Die PDS ist eine reformistische Partei. In Ostdeutschland ist sie eine Massenpartei. Die dortige Unterstützung durch die ArbeiterInnen und Jugendliche ist Ausdruck der größeren Radikalisierung, des Protests gegen die Auswirkungen der Einführung des Kapitalismus und der undemokratischen Einverleibung der DDR durch die BRD sowie einer größeren Unterstützung für sozialistische Ideen im Allgemeinen. Die PDS ist die einzige im Bundestag vertretene Partei mit einem sozialistischen Selbstverständnis. Diesem Anspruch wird sie nicht gerecht. Sie nutzt ihre Unterstützung unter ArbeiterInnen, Arbeitslosen und Jugendlichen nicht, um außerparlamentarischen Widerstand zu organisieren. Statt dessen hat sie auf Kommunal- und Länderebene begonnen, Privatisierungen und Kürzungsmaßnahmen mitzutragen. Die PDS akzeptiert die Marktwirtschaft für die Masse der Bevölkerung. Der Widerstand, der dem Rechtskurs der Parteiführung innerhalb der Partei entgegengestellt wird, ist begrenzt. Es ist nicht zu erwarten, dass der Rechtskurs gestoppt wird. Die PDS wird weitere fortschrittliche Positionen aufgeben und der SPD folgen, die von Reformen zu Konterreformen gewechselt ist. Die PDS wird sich nicht zu einer lebendigen, bundesweiten sozialistischen Massenpartei entwickeln. Das bedeutet nicht, dass Teile der heutigen PDS-Linken keine Rolle bei der Entstehung einer neuen, breiten Arbeiterpartei spielen können. Die SAV schlägt der PDS, je nach konkreter Situation, Aktionseinheit im Kampf gegen Arbeitslosigkeit, Sozialabbau, Rassismus und Neonazis vor. Sie ist für die SAV ein potentieller Bündnispartner, wenn sie bereit ist, die Interessen der arbeitenden Bevölkerung zu vertreten. Bei Wahlen ruft die SAV, falls sie nicht selbst antritt, zur Wahl der PDS auf.
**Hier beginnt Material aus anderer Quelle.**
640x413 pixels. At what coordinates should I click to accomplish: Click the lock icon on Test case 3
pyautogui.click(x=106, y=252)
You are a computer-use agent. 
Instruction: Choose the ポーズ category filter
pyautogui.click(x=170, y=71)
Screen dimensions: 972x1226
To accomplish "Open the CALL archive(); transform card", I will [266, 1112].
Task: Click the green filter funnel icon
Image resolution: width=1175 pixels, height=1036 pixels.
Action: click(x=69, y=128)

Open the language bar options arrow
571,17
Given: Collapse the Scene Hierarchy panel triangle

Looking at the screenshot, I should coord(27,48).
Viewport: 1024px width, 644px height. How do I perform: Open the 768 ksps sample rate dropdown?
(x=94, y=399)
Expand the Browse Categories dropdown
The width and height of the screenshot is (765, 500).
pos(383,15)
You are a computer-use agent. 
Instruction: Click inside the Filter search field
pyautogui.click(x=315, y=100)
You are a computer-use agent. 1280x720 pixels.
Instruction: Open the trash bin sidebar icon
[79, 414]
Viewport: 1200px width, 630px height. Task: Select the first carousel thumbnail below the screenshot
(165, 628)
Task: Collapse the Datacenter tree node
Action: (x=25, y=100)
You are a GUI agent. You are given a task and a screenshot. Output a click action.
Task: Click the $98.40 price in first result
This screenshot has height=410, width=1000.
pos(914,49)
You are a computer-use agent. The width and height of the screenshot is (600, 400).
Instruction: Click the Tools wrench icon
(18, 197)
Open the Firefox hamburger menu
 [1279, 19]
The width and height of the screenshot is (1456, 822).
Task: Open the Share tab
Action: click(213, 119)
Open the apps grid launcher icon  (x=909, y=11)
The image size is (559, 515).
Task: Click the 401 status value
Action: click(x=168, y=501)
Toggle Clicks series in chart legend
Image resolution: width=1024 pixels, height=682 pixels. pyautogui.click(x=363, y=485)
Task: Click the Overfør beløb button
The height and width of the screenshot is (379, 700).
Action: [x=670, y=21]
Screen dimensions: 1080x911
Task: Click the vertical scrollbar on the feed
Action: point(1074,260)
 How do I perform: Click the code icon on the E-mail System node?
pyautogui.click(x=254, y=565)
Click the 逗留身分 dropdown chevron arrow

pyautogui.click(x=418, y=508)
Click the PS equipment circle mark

Die SAV unterstützt jeden Ansatz zum Aufbau einer breiteren Arbeiterpartei, ohne dass sie ein sozialistisches Programm zur Bedingung macht. Ohne eine Partei mit einem klaren revolutionär-sozialistischem Programm wird es jedoch nicht gelingen, das kapitalistische System zu überwinden. Die SAV hat sich zum Ziel gesetzt, eine revolutionäre Partei aufzubauen.